_DATA FOR THE TASK_:
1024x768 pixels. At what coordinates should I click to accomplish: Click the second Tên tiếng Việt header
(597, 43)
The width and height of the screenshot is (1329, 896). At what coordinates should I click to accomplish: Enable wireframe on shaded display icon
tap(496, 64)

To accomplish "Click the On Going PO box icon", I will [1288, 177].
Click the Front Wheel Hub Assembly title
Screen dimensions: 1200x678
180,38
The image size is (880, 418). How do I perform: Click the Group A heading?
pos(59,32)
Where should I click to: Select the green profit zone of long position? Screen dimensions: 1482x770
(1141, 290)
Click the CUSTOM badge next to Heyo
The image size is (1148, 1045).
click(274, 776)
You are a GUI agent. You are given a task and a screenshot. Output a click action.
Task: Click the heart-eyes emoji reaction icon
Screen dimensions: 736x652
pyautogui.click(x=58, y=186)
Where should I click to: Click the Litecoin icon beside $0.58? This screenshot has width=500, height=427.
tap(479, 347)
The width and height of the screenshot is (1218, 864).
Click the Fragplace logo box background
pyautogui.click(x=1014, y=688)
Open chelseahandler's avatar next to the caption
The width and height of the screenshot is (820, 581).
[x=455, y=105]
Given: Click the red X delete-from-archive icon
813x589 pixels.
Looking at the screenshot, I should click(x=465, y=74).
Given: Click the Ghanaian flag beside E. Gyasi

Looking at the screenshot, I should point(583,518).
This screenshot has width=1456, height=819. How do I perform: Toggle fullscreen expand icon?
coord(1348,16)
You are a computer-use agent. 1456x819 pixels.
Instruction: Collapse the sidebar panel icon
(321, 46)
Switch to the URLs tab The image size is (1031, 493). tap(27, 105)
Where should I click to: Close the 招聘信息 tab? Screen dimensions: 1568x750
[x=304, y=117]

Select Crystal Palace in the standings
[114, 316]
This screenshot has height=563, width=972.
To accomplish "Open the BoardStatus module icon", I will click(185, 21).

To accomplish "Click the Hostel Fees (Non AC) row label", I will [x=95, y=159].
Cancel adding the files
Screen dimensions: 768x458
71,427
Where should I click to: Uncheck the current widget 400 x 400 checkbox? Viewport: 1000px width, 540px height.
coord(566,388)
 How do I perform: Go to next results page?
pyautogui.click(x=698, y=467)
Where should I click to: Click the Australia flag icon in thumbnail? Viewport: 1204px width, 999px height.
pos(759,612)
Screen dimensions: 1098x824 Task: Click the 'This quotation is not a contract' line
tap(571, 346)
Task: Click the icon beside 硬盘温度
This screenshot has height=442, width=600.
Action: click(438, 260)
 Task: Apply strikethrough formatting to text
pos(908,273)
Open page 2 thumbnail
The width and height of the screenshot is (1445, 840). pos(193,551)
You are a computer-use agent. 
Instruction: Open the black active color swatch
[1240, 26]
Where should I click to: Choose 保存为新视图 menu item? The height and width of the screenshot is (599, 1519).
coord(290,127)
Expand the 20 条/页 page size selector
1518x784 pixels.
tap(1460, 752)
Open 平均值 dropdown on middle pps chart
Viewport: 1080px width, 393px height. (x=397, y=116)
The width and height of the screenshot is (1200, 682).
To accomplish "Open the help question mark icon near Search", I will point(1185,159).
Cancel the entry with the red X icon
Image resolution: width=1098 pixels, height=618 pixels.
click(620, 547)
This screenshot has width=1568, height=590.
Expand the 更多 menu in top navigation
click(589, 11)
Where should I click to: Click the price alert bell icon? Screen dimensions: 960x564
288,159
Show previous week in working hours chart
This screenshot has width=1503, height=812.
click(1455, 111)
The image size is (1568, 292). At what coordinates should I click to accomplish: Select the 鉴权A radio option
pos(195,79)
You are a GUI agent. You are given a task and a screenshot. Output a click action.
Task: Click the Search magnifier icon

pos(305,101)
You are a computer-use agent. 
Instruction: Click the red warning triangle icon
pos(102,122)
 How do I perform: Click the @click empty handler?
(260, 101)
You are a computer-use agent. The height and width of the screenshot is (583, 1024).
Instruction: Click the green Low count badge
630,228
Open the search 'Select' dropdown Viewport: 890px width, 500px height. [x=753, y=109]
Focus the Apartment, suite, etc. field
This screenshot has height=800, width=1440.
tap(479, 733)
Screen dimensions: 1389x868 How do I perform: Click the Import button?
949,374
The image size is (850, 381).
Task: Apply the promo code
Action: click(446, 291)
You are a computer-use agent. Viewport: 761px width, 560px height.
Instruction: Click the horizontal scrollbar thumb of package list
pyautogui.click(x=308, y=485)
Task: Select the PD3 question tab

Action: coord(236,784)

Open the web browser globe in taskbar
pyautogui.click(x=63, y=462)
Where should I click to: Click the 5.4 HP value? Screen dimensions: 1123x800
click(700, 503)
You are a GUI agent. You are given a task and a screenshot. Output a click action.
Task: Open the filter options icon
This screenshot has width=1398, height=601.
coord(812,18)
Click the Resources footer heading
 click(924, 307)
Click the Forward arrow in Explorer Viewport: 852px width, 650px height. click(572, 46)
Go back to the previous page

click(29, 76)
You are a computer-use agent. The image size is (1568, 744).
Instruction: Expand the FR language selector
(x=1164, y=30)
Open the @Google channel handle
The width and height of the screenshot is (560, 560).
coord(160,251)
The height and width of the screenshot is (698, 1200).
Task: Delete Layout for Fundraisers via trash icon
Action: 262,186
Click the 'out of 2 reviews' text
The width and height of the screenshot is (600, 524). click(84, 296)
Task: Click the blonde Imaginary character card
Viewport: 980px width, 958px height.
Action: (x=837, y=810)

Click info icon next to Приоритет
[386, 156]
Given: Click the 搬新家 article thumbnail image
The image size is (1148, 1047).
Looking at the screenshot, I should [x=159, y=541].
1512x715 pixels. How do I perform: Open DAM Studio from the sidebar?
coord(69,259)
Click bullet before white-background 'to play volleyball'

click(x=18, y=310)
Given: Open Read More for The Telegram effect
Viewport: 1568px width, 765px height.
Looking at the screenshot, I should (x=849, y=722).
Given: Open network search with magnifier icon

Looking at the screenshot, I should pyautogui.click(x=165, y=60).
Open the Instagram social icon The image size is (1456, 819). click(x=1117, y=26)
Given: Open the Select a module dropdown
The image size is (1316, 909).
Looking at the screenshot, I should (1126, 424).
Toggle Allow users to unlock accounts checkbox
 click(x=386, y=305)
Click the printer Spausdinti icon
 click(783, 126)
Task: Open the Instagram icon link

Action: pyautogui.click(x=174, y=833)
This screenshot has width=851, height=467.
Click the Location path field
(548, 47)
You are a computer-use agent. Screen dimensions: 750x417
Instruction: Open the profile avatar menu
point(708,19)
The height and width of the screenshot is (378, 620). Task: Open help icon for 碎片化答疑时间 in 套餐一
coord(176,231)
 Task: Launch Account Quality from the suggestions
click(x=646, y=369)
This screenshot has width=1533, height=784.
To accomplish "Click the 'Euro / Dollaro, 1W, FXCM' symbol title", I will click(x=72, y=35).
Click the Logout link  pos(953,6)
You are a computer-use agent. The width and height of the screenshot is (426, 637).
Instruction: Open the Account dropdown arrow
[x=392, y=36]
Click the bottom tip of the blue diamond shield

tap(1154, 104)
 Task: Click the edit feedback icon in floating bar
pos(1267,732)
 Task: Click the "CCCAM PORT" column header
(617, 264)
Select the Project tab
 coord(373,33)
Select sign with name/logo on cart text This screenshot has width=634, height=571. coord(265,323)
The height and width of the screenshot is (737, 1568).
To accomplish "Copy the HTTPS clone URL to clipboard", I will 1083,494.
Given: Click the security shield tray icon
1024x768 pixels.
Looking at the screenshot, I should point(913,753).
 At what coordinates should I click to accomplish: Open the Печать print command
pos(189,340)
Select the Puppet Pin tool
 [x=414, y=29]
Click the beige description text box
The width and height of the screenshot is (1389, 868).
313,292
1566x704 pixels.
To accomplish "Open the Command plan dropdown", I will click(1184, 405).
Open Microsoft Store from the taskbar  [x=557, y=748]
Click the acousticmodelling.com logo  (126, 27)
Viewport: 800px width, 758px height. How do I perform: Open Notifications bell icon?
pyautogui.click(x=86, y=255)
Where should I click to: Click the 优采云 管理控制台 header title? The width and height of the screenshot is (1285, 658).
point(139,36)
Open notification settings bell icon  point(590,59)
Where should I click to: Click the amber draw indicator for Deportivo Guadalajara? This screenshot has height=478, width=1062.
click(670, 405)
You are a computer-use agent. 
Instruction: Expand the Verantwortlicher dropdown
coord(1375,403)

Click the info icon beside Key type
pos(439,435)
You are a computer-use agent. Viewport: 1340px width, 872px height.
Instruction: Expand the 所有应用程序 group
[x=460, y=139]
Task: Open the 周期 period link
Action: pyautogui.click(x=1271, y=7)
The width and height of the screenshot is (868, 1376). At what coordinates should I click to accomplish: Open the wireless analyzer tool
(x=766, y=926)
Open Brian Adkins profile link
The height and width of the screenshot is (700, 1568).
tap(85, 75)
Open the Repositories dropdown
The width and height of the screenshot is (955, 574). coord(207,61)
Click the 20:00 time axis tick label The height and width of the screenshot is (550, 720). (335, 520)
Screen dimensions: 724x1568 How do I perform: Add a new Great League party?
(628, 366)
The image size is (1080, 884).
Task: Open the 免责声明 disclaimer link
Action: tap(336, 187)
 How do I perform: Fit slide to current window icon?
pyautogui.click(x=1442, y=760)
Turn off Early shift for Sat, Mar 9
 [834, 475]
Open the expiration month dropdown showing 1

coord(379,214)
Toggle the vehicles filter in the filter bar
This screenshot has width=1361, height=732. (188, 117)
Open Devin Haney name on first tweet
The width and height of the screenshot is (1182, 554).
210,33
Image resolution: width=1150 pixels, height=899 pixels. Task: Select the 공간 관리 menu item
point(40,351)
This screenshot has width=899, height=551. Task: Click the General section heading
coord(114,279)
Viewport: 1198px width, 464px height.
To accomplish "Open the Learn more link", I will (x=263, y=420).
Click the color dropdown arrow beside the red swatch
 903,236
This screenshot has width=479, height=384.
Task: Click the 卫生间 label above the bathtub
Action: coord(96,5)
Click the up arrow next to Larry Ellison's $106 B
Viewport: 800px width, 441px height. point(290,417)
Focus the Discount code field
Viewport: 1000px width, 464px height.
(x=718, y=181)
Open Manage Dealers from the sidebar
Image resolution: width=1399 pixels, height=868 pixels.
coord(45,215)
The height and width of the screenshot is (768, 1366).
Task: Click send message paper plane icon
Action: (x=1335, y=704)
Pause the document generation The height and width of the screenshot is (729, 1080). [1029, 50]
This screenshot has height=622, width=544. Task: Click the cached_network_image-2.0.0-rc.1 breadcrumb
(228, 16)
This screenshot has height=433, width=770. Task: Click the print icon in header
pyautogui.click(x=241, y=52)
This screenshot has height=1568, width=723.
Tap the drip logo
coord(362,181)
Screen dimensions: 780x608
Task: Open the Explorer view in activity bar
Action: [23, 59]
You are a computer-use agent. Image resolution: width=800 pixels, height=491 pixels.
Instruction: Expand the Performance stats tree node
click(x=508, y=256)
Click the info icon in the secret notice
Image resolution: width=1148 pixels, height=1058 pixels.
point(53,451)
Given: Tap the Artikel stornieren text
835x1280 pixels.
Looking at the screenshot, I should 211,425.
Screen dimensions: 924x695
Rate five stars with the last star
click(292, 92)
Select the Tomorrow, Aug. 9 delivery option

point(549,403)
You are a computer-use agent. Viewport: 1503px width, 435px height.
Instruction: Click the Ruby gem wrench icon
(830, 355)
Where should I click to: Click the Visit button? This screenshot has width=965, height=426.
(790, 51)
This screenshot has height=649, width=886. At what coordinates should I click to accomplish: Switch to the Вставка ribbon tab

_TASK TO CARRY OUT_: In how many lines of the records does the word "Switch" appear? Give the number alone.

_TASK ANSWER_: 2